Collected data entries:
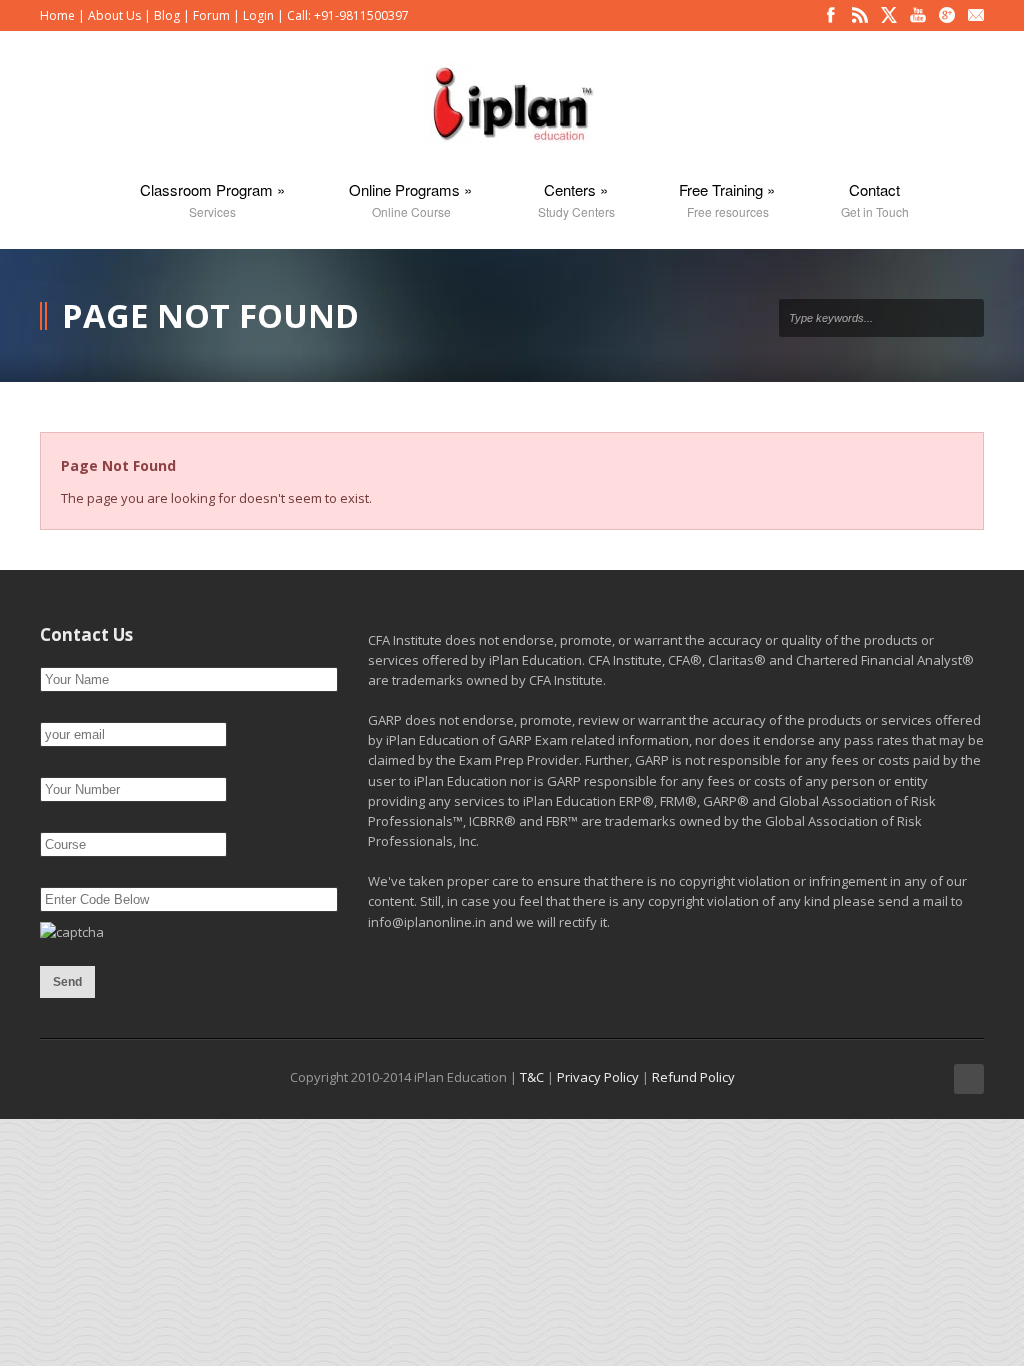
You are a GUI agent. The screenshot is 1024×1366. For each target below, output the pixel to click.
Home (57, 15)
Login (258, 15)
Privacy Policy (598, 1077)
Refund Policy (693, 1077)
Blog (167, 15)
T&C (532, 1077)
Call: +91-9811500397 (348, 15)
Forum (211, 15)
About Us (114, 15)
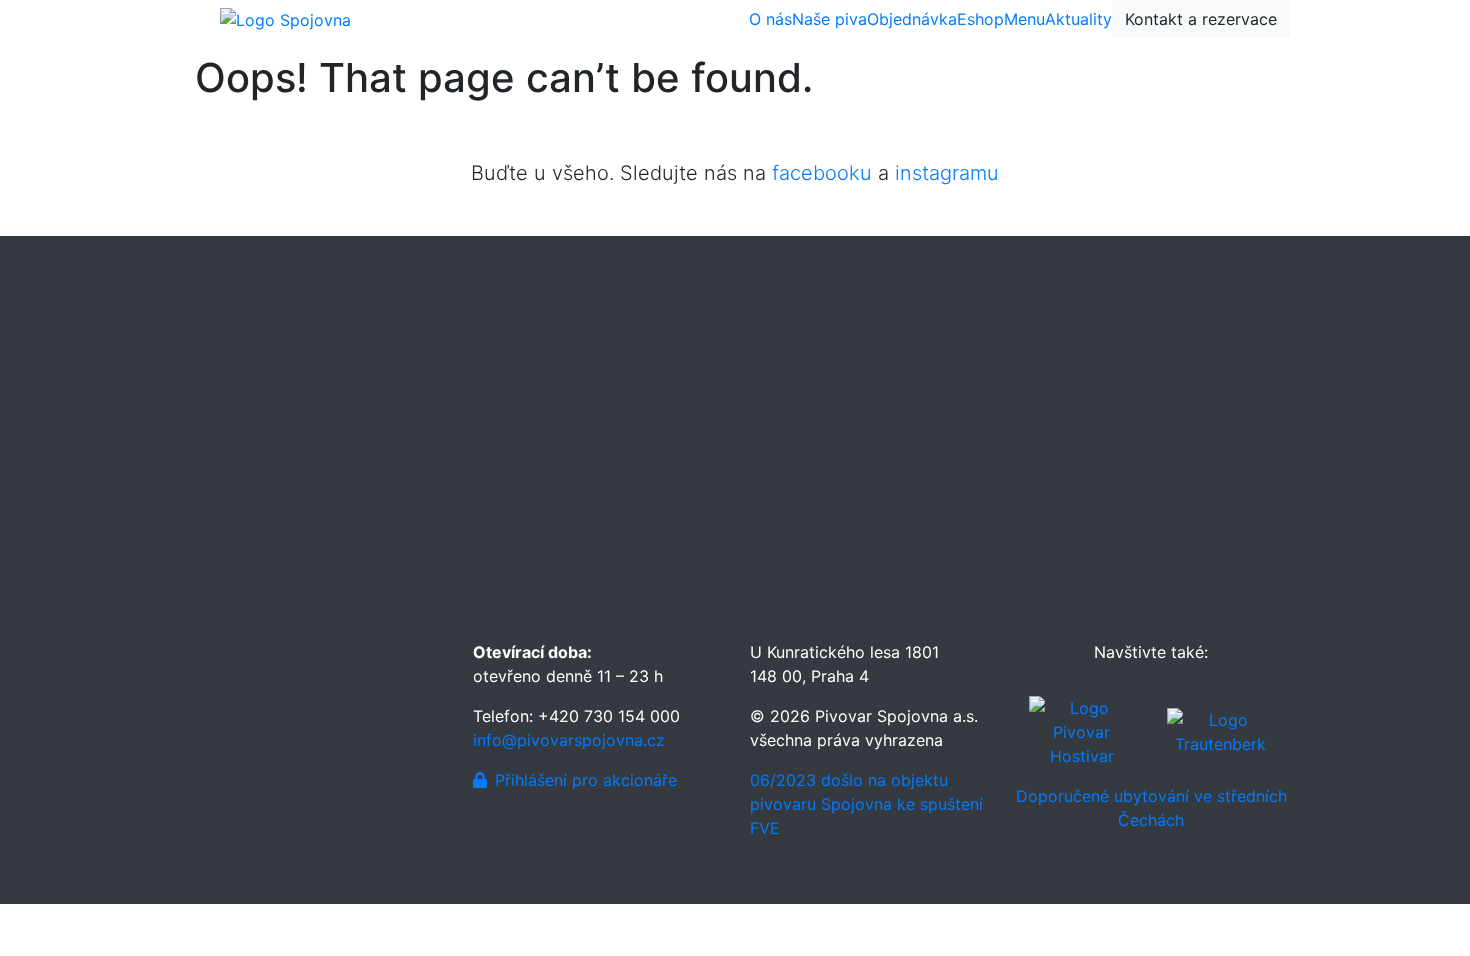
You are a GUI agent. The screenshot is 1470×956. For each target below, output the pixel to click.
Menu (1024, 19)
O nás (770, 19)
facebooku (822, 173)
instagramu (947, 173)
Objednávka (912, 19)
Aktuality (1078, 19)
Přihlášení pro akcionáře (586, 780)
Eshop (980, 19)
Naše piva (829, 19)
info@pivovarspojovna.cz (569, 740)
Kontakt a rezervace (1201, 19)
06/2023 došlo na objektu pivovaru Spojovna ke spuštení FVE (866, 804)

_Exercise objective_: Starting at the line above that contains "You are a GUI agent. The screenshot is 1470×956.", repeat each line exactly up to and including the line that contains "Naše piva (829, 19)", and stop there.

_Reply to the task_:
You are a GUI agent. The screenshot is 1470×956. For each target below, output the pixel to click.
Menu (1024, 19)
O nás (770, 19)
facebooku (822, 173)
instagramu (947, 173)
Objednávka (912, 19)
Aktuality (1078, 19)
Přihlášení pro akcionáře (586, 780)
Eshop (980, 19)
Naše piva (829, 19)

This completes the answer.